> **EXTRACT**
----

In 1976, Parente combined her dual interests in science and art to create the exhibition Medidas (Measurements), held at the Museum of Modern Art, Rio de Janeiro. Visitors used scientific and pseudoscientific devices to measure their own physical, intellectual, and emotional conditions, for the purpose of "...exposing both the power and the limitations of scientific methods to assess, classify, and regulate individuals' bodies and subjectivities." This exhibition is considered to be the first exhibition in Brazil to combine science and art.

== Themes ==

Similar themes appear in all of Parente's works. She primarily conveys Brazilian socio-political statements in an absurd and experimental manner. Focusing mainly on feminist themes, such as women's docile environments. Her act of applying makeup, as seen in Preparation I, examines how women transform their faces into an image with no agency. Task 1 displays Parente's clothes being ironed while she is still wearing them. This illustrates how often society overlooks women and the work they do. She experiments with the human body to explain her views in a jarring way until it is disfigured and exploited. Treating the body as a stage to perform on.

----

> **PROBLEM DESCRIPTION**
Return the full text on Parente's Medidas exhibition and the themes of her work, word for word.

> **COLLECTED MATERIAL**
----

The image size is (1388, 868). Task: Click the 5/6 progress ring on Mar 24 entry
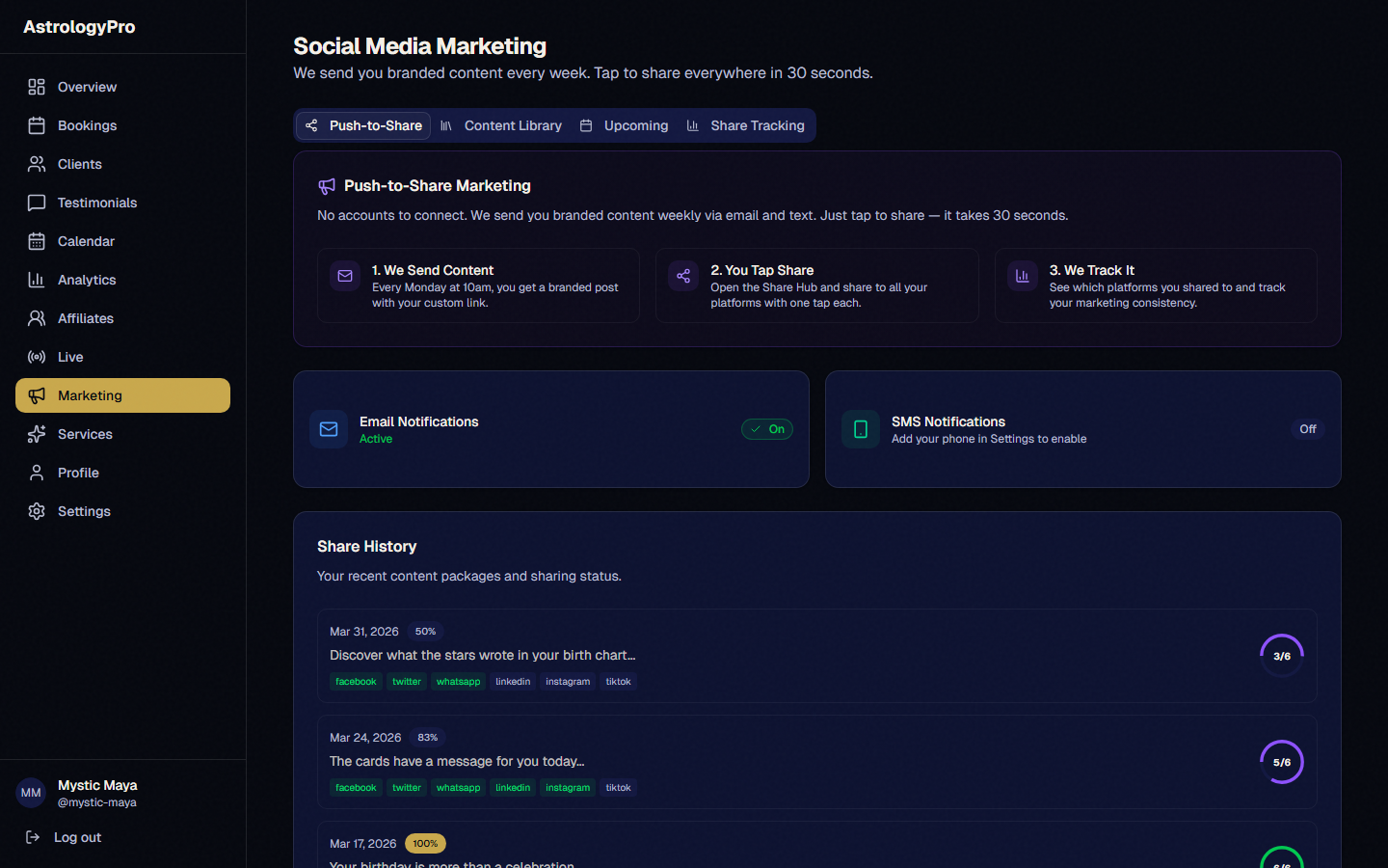pos(1281,762)
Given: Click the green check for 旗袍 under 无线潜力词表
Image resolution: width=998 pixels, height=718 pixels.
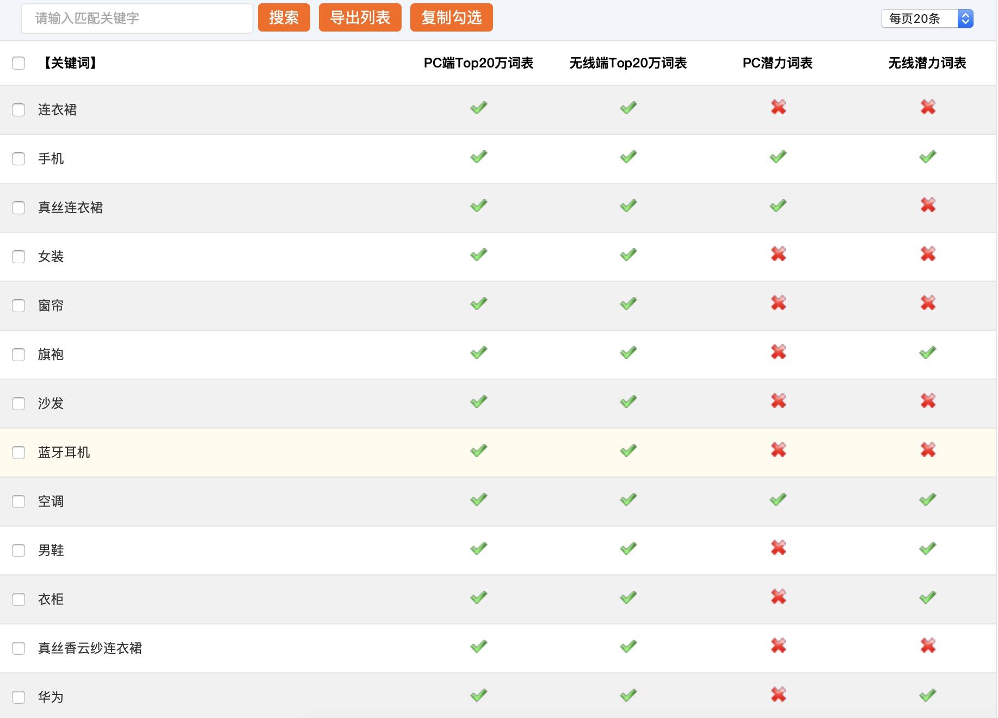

----

> **RESULT**
In 1976, Parente combined her dual interests in science and art to create the exhibition Medidas (Measurements), held at the Museum of Modern Art, Rio de Janeiro. Visitors used scientific and pseudoscientific devices to measure their own physical, intellectual, and emotional conditions, for the purpose of "...exposing both the power and the limitations of scientific methods to assess, classify, and regulate individuals' bodies and subjectivities." This exhibition is considered to be the first exhibition in Brazil to combine science and art.

== Themes ==

Similar themes appear in all of Parente's works. She primarily conveys Brazilian socio-political statements in an absurd and experimental manner. Focusing mainly on feminist themes, such as women's docile environments. Her act of applying makeup, as seen in Preparation I, examines how women transform their faces into an image with no agency. Task 1 displays Parente's clothes being ironed while she is still wearing them. This illustrates how often society overlooks women and the work they do. She experiments with the human body to explain her views in a jarring way until it is disfigured and exploited. Treating the body as a stage to perform on.